County legislative delegaton to continue push for state control of Vero Electric

INDIAN RIVER COUNTY — The Indian River County Legislative Delegation met Friday and voted to continue support of a state bill that would put Vero Electric into control of the Public Service Commission.

The Indian River County delegation will be led by Representative Debbie Mayfield, who was chairperson of the meeting, and includes Senate President Mike Haridopolos, one of the most powerful legislators in the state. Also on the panel are Senator Joe Negron and newly-elected Representative Tom Goodson. Among the bills the delegation passed 4-0 was to continue to pursue putting the Vero Beach electric utility under the jurisdiction of the Public Service Commission. Rep.
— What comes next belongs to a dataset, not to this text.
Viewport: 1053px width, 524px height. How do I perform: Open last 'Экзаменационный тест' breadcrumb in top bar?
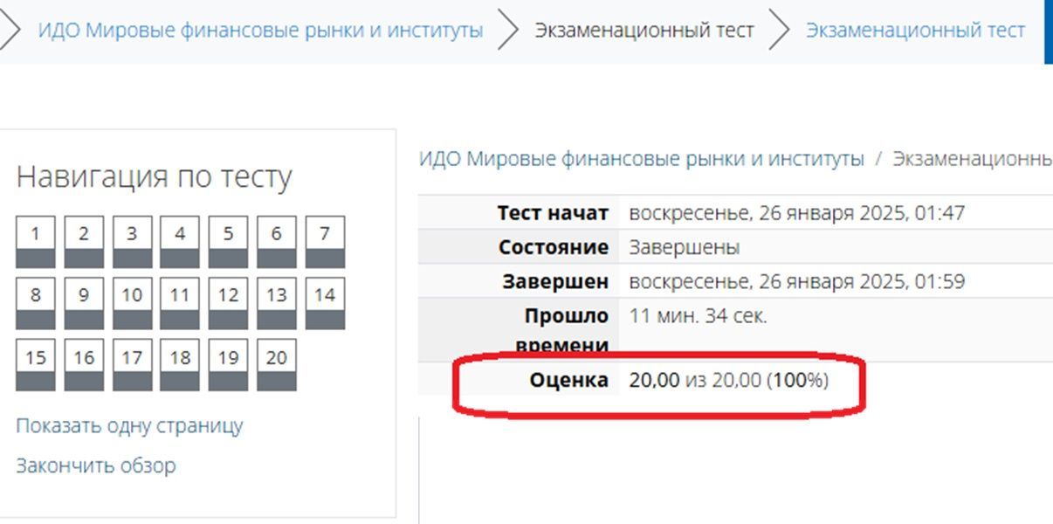(915, 31)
Mayfield will introduce the bill, saying that while she recognized the new Vero Beach City Council is actively pursuing a possible sale of the power plant to Florida Power and Light, she thinks it is important to push forward with the legislation in case a deal cannot be struck.
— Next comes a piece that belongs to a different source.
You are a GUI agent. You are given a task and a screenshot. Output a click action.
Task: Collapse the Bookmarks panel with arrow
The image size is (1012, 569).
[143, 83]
“I am encouraged that the new city council is on board with the goal of selling the utility to Florida Power and Light,” Mayfield said. “In the meantime I would like to go forward with this bill and let people know we realize this is still an issue.”

Proponents of selling Vero Beach Electric say it would bring lower rates for customers, who reside both inside and outside of the city limits.

The delegation also heard from County Commissioner Bob Solari, who asked that the Florida Legislature consider curtailing unfunded mandates in the form of required payouts and unnecessary reports and meetings during the session to help a county budget already strained from declining revenues.

“Complying with regulations is one of the greatest burdens facing our citizens and businesses,” he said. “If the cost could be adequately computed it would be much greater than the cost of feeding and clothing a family for a year.”

Commissioner Peter O’Bryan asked for the delegation bring to state lawmakers legislation to revamp the Florida Retirement System, noting that state employees do not pay into the system as is the case with most private businesses. He asked the delegation to consider that going forward with any new hires the state utilize a 401-k type program used by the private sector with employee contributions, rather than using state funding for employee pensions.

O’Bryan also asked for a ban of state employees spiking their final retirement payout by adding in un-accrued vacation and sick time into their final calculation.

Among other items brought up:

–Breaking down Truth in Millage statements to include payouts to individual constitutional officers. Budget Director Jason Brown said 65 percent of the county budget is mandated to pay for the constitutional offices of Sheriff, Tax Collector, County Appraiser, Supervisor of Elections and the Clerk of the Circuit Court.

–Returning some funds the county collects and turns over to Community Redevelopment Agencies back to the county to cover expenses.

–Having a state-wide solution to the problem of pain management clinics, which currently are banned in the county by a moratorium that will end next June.

–Help provide relief for condominium and homeowner associations to collect past due fees from units that are in foreclosure.